All of the following applies to InnoDB.
I feel knowing the speeds of the 3 different methods is important.
There are 3 methods:
- INSERT: INSERT with ON DUPLICATE KEY UPDATE
- TRANSACTION: Where you do an update for each record within a transaction
- CASE: In which you a case/when for each different record within an UPDATE
I just tested this, and the INSERT method was 6.7x faster for me than the TRANSACTION method. I tried on a set of both 3,000 and 30,000 rows.
The TRANSACTION method still has to run each individually query, which takes time, though it batches the results in memory, or something, while executing. The TRANSACTION method is also pretty expensive in both replication and query logs.
Even worse, the CASE method was 41.1x slower than the INSERT method w/ 30,000 records (6.1x slower than TRANSACTION). And 75x slower in MyISAM. INSERT and CASE methods broke even at ~1,000 records. Even at 100 records, the CASE method is BARELY faster.
So in general, I feel the INSERT method is both best and easiest to use. The queries are smaller and easier to read and only take up 1 query of action. This applies to both InnoDB and MyISAM.
Bonus stuff:
The solution for the INSERT non-default-field problem is to temporarily turn off the relevant SQL modes: SET SESSION sql_mode=REPLACE(REPLACE(@@SESSION.sql_mode,"STRICT_TRANS_TABLES",""),"STRICT_ALL_TABLES","")
. Make sure to save the sql_mode
first if you plan on reverting it.
As for other comments I've seen that say the auto_increment goes up using the INSERT method, this does seem to be the case in InnoDB, but not MyISAM.
Code to run the tests is as follows.
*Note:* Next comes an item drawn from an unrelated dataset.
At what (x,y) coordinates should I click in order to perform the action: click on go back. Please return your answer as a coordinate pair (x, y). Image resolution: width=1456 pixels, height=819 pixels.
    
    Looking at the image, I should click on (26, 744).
It also outputs .SQL files to remove php interpreter overhead
<?php
//Variables
$NumRows=30000;
//These 2 functions need to be filled in
function InitSQL()
{
}
function RunSQLQuery($Q)
{
}
//Run the 3 tests
InitSQL();
for($i=0;$i<3;$i++)
RunTest($i, $NumRows);
function RunTest($TestNum, $NumRows)
{
$TheQueries=Array();
$DoQuery=function($Query) use (&$TheQueries)
{
RunSQLQuery($Query);
$TheQueries[]=$Query;
};
$TableName='Test';
$DoQuery('DROP TABLE IF EXISTS '.$TableName);
$DoQuery('CREATE TABLE '.$TableName.' (i1 int NOT NULL AUTO_INCREMENT, i2 int NOT NULL, primary key (i1)) ENGINE=InnoDB');
$DoQuery('INSERT INTO '.$TableName.' (i2) VALUES ('.implode('), (', range(2, $NumRows+1)).')');
if($TestNum==0)
{
$TestName='Transaction';
$Start=microtime(true);
$DoQuery('START TRANSACTION');
for($i=1;$i<=$NumRows;$i++)
$DoQuery('UPDATE '.$TableName.' SET i2='.(($i+5)*1000).' WHERE i1='.$i);
$DoQuery('COMMIT');
}
if($TestNum==1)
{
$TestName='Insert';
$Query=Array();
for($i=1;$i<=$NumRows;$i++)
$Query[]=sprintf("(%d,%d)", $i, (($i+5)*1000));
$Start=microtime(true);
$DoQuery('INSERT INTO '.$TableName.' VALUES '.implode(', ', $Query).' ON DUPLICATE KEY UPDATE i2=VALUES(i2)');
}
if($TestNum==2)
{
$TestName='Case';
$Query=Array();
for($i=1;$i<=$NumRows;$i++)
$Query[]=sprintf('WHEN %d THEN %d', $i, (($i+5)*1000));
$Start=microtime(true);
$DoQuery("UPDATE $TableName SET i2=CASE i1\n".implode("\n", $Query)."\nEND\nWHERE i1 IN (".implode(',', range(1, $NumRows)).')');
}
print "$TestName: ".(microtime(true)-$Start)."<br>\n";
file_put_contents("./$TestName.sql", implode(";\n", $TheQueries).';');
}